Ce personnage créé pour l’émission, jeune psychiatre poussée à la folie par Joker, deviendra si populaire qu’elle sera intronisée dans le canon de la bande dessinée. Permettons-nous ici une digression: ce n’est pas les auteurs qui ont voulu cette transition, mais bel et bien Joker, conscient de ses divers degrés d’existence diégétique, qui a trainé sa copine d’un médium à l’autre. Il verbalisera d’ailleurs souvent à la belle à quel point, il regrette sa décision.
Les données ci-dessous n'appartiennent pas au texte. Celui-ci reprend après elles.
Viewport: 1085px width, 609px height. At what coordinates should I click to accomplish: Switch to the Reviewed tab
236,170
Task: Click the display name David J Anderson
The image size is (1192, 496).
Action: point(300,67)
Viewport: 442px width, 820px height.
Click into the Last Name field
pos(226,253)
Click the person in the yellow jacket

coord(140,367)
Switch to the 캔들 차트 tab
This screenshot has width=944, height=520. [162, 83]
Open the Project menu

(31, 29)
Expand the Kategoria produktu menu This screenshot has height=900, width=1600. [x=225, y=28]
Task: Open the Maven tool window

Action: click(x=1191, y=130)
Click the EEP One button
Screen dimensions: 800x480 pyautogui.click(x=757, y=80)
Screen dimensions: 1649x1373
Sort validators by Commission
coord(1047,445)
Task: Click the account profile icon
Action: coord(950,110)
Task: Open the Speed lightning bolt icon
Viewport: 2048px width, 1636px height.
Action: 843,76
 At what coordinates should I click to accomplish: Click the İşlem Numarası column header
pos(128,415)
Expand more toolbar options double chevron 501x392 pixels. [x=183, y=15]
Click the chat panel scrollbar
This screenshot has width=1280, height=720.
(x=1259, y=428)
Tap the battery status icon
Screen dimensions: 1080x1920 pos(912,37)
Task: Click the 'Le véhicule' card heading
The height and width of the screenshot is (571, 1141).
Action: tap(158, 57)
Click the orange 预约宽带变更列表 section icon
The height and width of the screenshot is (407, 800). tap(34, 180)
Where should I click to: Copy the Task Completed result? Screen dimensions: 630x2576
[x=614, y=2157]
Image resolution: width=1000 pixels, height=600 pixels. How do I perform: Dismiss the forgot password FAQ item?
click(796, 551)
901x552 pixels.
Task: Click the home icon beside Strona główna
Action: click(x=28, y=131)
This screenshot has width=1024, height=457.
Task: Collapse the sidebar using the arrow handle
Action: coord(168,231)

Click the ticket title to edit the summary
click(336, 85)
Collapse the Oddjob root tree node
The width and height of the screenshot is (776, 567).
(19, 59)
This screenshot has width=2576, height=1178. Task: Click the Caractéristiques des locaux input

Dans les comics, la dimension sexuelle du personnage sera pleinement exaltée, jusqu’à la voir affublée d’un costume de latex digne des plus grandes soirées fétiches.

The Joker & Harley Quinn.

C'est dans un comics mettant en scène ce personnage, le Mad Love de Paul Dini et Bruce Time qu’on comprendra le plus profondément les motivations du Joker. Harley Quinn réussira presque à tuer Batman, ce qui entrainera le courroux de son amant. Pour Joker, il n’est pas simplement question de tuer Batman. Il est question de le faire avec élégance. Plus encore, il n’est même pas question de le tuer du tout; Batman lui appartient.

 

Bibliographie sommaire

A. J. Porter (éd.), Batman Unauthorized: Vigilantes, Jokers, and Heroes in Gotham City,Smart Pop, 2008

L. Daniels, Batman, The  Complete History, Chronicle Books, 2004

M. D. White, Batman and Philosophy: The Dark Knight of the Soul, The Blackwell Philosophy and Pop Culture Series, Wiley, 2008

 

  • 1. La série lui rendra directement hommage dans Batman: The Man Who Laughs (Ed Brubaker et Doug Mahnke, 2005) qui fait suite à Batman: Year One.
  • 2. Le Riddler de Gorshin avait pour plusieurs fans plus à voir avec le Joker que l'interprétation de Cesar Romero. En quelque sorte, il en allait de même pour Jim Carrey et son interprétation. Il ne faisait pas un bon Riddler, mais il aurait été un Joker magnifique.
  • 3. Rappelons que le film Funny Games (1998) de Michael Haneke, qui sortira une décennie plus tard, jouait précisément sur un principe méta fictionnel de complicité entre le créateur-spectateur-personnage dans la démonstration de la violence (dans le remake de 2007 de Haneke, le personnage de tueur joué par Michael Pitt ressemble à s'y méprendre au Joker interprété par Heath Ledger dans The Dark Knight. Ces coïncidences inquiétantes gravitent souvent autour du personnage).